I've been hunting around for more information about Charlton in connection with the old maps that I've got and one of the things that I've found is a map of Charlton from 1746, you can find it here.
Unfortunately it's not got the greatest amount of detail on it but there's several interesting things to see.
Where Floyd Road is there are "Lime Kilns" marked on the map. That used to be one of the things done with the chalk that they dug out of the ground from there. Lime played a bit part in the area for quite a while to come, I'll be mentioning a Lime Manor when I do the follow up to The History of Floyd Road (Part 1 - 1867), and it's interesting to see that it goes back at last that far.

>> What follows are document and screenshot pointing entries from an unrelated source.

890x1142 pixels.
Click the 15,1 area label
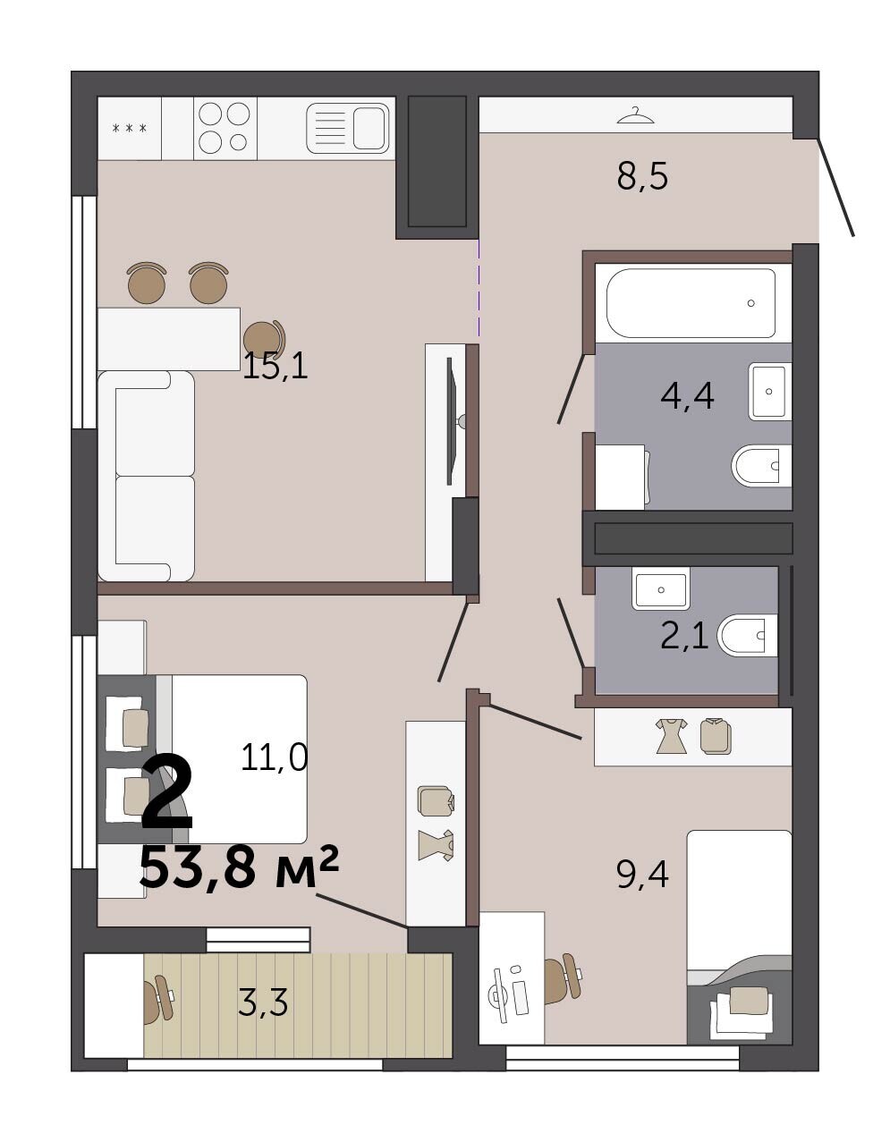pos(275,367)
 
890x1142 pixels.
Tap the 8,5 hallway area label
pos(642,177)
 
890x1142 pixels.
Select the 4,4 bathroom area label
pos(687,396)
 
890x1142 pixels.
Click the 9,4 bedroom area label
pos(642,876)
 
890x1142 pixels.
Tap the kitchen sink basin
pos(369,128)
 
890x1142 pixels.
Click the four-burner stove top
pos(225,128)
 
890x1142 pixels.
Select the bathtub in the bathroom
pos(691,303)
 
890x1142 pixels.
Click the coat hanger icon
pos(636,115)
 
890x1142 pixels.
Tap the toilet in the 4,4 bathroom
pos(761,466)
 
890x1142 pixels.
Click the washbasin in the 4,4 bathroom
pos(769,391)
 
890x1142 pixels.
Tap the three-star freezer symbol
pos(130,128)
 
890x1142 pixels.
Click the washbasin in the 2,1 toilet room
pos(661,589)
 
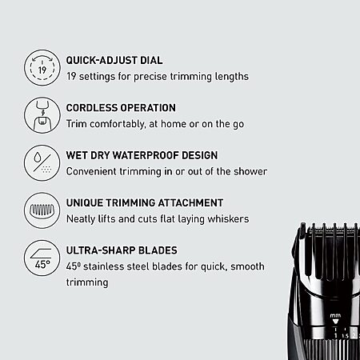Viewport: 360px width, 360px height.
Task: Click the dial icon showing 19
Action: click(x=42, y=67)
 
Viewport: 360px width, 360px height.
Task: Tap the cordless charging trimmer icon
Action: click(x=42, y=115)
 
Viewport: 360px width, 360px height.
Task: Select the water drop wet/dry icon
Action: click(x=42, y=163)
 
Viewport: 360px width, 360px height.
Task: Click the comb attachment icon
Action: click(x=42, y=210)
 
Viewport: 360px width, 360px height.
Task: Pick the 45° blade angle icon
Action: click(x=42, y=258)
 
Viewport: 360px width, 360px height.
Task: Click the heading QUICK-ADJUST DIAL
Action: click(x=114, y=60)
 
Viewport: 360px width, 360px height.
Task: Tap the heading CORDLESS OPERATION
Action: click(x=121, y=108)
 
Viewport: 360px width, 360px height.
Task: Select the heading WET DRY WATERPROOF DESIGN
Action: click(x=142, y=155)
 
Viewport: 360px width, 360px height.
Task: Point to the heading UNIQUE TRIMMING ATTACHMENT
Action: click(x=145, y=202)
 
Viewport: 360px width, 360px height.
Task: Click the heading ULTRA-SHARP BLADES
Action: click(x=122, y=250)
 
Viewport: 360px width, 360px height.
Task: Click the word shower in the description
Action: click(x=250, y=171)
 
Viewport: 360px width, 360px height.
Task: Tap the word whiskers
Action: click(x=228, y=219)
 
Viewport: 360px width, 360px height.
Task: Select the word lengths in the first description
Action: click(x=232, y=77)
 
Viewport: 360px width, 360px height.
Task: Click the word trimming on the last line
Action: click(x=87, y=282)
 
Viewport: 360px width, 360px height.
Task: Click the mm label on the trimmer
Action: click(x=335, y=316)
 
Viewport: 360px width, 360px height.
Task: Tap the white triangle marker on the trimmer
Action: click(x=335, y=322)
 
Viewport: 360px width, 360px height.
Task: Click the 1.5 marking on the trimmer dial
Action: click(x=346, y=337)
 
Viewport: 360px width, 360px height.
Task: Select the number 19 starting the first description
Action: click(x=71, y=77)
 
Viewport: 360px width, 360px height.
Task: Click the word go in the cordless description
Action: click(x=238, y=125)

There's a road that seems to follow the present course of Woolwich Road already there and it also looks like there's something running south from it that seems to follow the path of Charlton Lane too.
Anchor and Hope Lane is there, complete with the kink half way along, but it's known as "Manor Way". That's got to have something to do with it running up to Charlton Manor and I'm left wondering what then came first, the Anchor and Hope pub or the road name? Did the pub manage to get the road renamed as a bit of free advertising at some point over the next 120 years?
To the east of Charlton there's "Hanging Woods", which was apparently a haunt of highway men and other such dubious characters. It doesn't appear to have changed very much from then until the 1867 map.
If you look at the village itself you can see the original road and village green layout in front of Charlton House. The owners of the house didn't enclose the green, thus stranding the gate, until 1829.
One final interesting thing compared to the 1867 map is that up in the top right you can see the Dockyard and/or Arsenal. The later map ends in almost exactly the same place but has a curiously blank area enclosed by roads, Ordnance Survey covering up military secrets no doubt...
Anyhow it's nice to see how much you can get out of such a seemingly simple map!